After years of waiting in limbo for coveted tax-exempt status, True the Vote has finally been granted such designation. But despite the peace offering from the Internal Revenue Service (IRS) and Department of Justice (DOJ), the organization has no intention of backing down from the government, planning to put up a fight until wrongs are righted.

The organization found itself in the middle of a scheme in which the Internal Revenue Service wrongfully targeted Tea Party and conservative groups. After the plot was uncovered, True the Vote filed a lawsuit against the IRS and Attorney General Eric Holder, with 501(c)(3) status granted late Friday per direction from the DOJ. Still, that’s not stopping the group from moving forward with the suit.


“We are pleased and relieved that the IRS and the DOJ are finally doing what should have been done three years ago, which is to recognize TTV as a charitable and educational organization, which we have always been and will continue to be,” True the Vote President Catherine Engelbrecht said in a press release.

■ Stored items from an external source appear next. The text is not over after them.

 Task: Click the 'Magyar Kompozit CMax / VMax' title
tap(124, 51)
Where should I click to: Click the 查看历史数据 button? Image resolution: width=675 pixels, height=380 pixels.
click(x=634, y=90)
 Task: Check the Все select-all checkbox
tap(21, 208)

Engelbrecht and True the Vote originally filed the lawsuit, True the Vote v. United States of America, in a Washington, D.C., federal district court in July. The group, which seeks to expose voter fraud and preserve election integrity,  asked the court to grant the group tax-exempt status.


And though they have officially received such status, True the Vote isn’t going quietly.

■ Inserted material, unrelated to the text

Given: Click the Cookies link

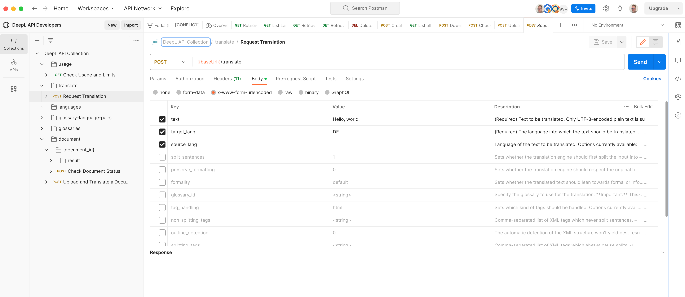Looking at the screenshot, I should tap(652, 79).
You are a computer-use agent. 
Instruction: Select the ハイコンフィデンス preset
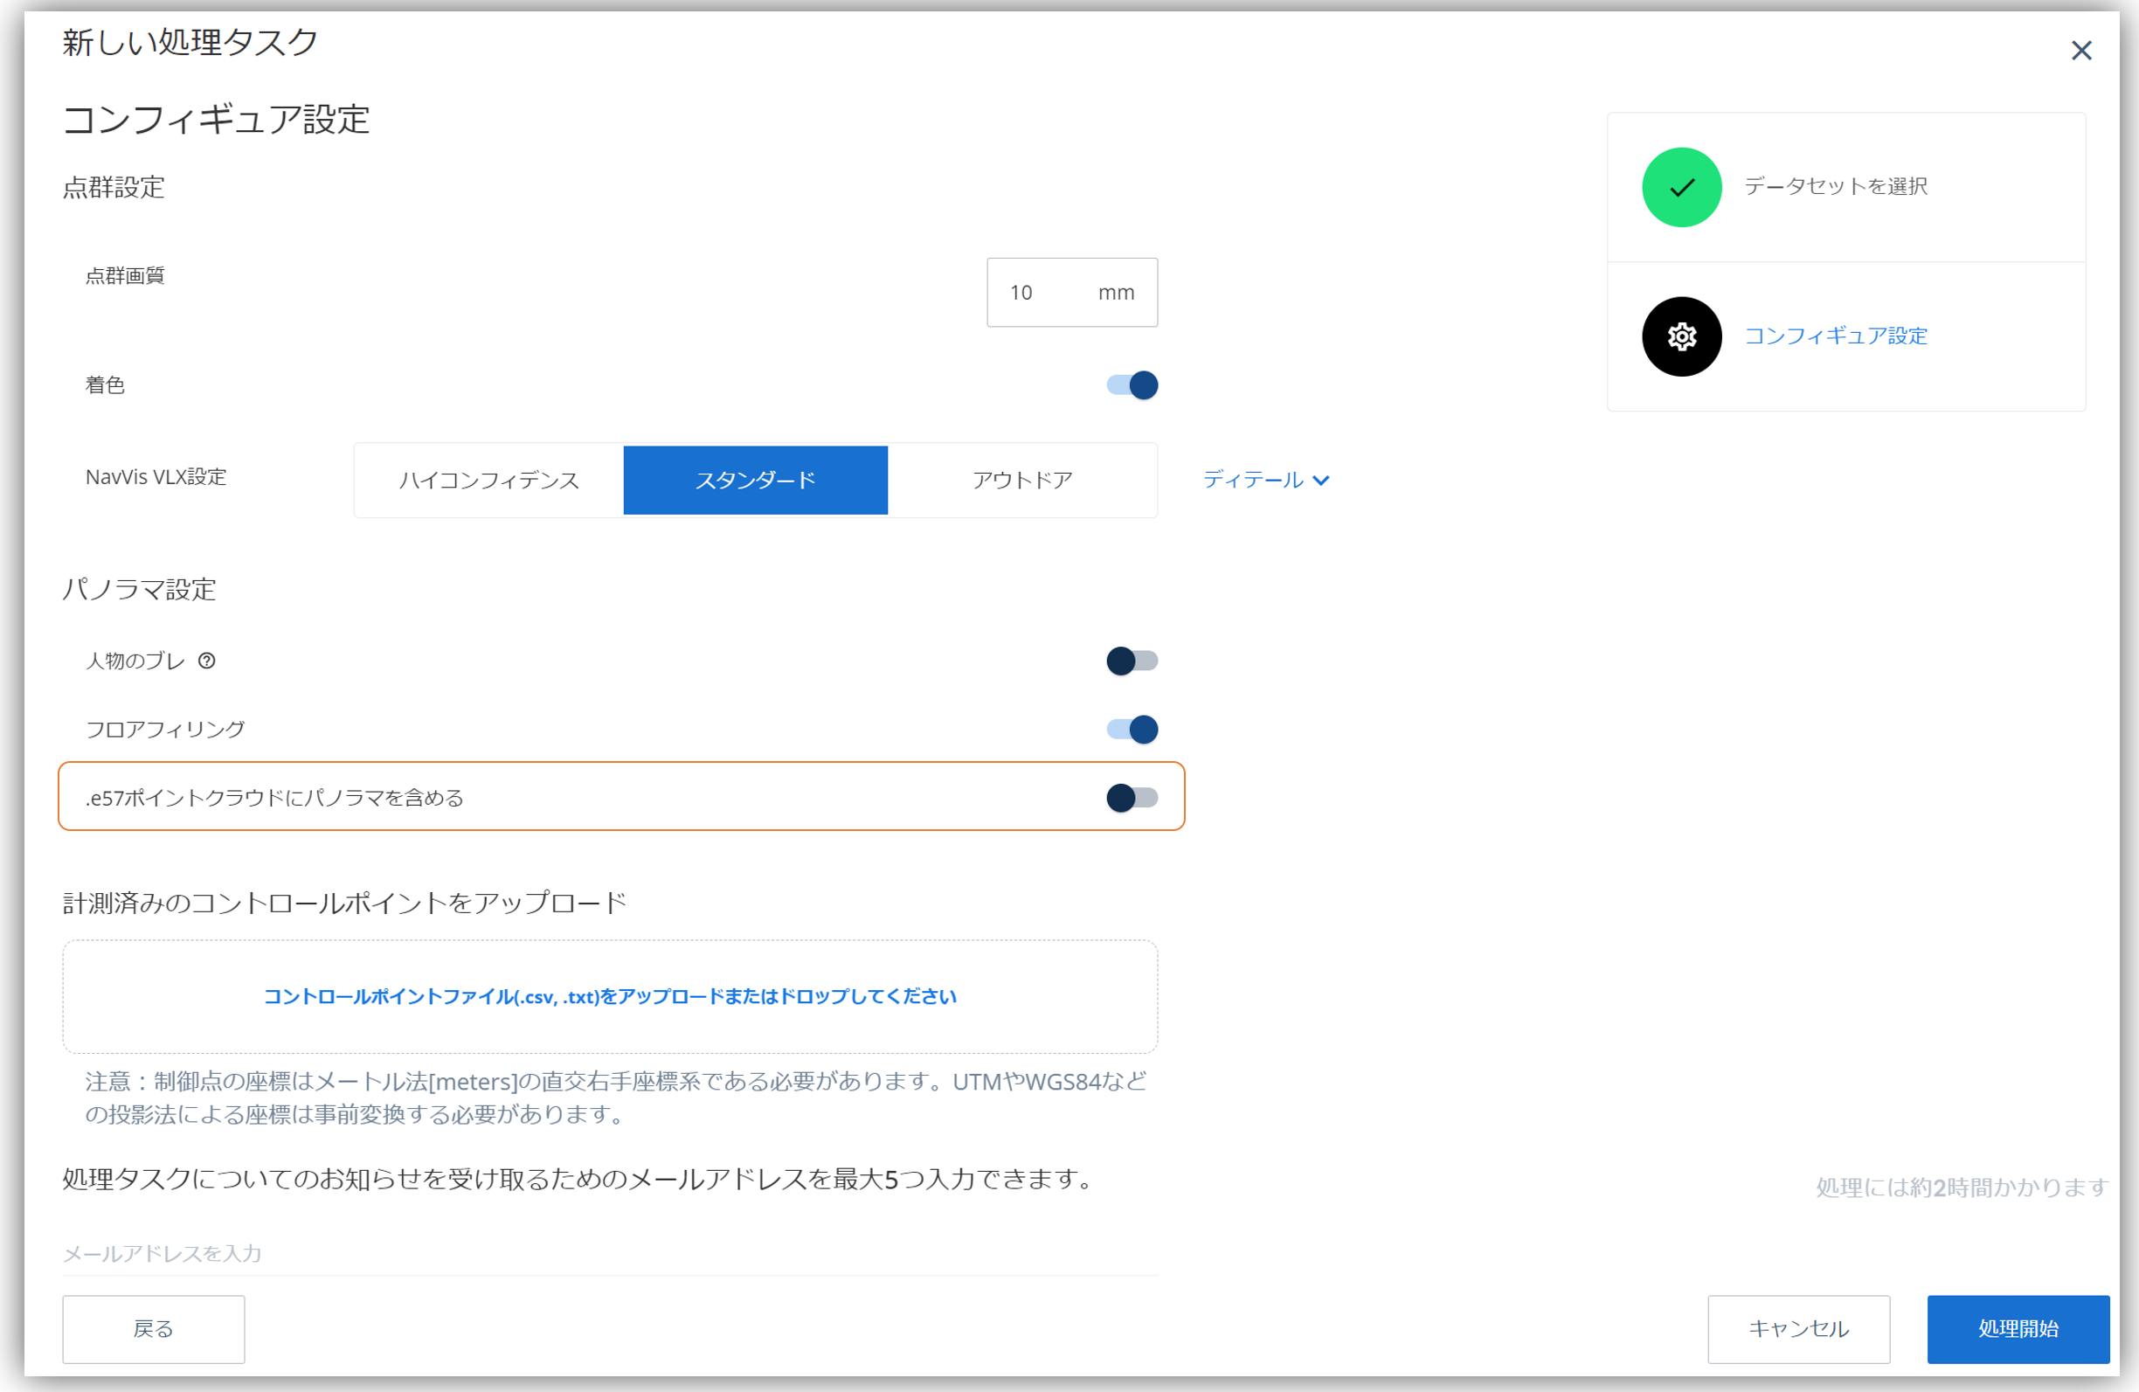488,480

“While we are glad the IRS has realized TTV’s tax exempt status should be granted and is now moving to rectify its failure to do sooner, this case is far from moot. There are still many questions to be answered…” Cleta Mitchell, lead counsel for True the Vote, said.


Such questions include: when is the IRS going to issue its letter granting tax exempt status to True the Vote? What about the costs and damages incurred by the organization for the past three years? What about the confidential and proprietary information sought from True the Vote? What about the violation of True the Vote’s constitutional rights by the IRS throughout the last three years?


“This lawsuit is about getting to the truth and we are not going to stop until we find out the answers to these and many other questions,” Mitchell added.


In the time True the Vote’s tax exempt status remained in limbo, the organization lost out on several grant opportunities, and in at least one instance, had to return funding it received from an organization.


According to The New York TimesTrue the Vote was awarded a $35,000 grant from the Lynde and Harry Bradley Foundation on the pretense it would be granted tax-exempt status from the IRS. Ultimately, as such designation was never officially given, the grant was returned.


“If the IRS is right in its arguments that the IRS can violate the citizens’ constitutional rights and there is no ‘check’ on its power to do so, then the American people need to know that.  I cannot believe, as an American citizen, that the IRS is above the law and I refuse to accept that a citizen has no remedy against the IRS for the kinds of things it has done to our group these past three years.  This case is just getting started,” Engelbrecht said.


News of True the Vote receiving tax-exempt status comes just days before IRS official Lois Lerner announced her retirement. Lerner served as director of the IRS division that oversaw tax-exempt applications from political groups and had been on paid administrative leave since May. She notoriously pled the fifth during a Congressional hearing in May, claiming she did nothing wrong.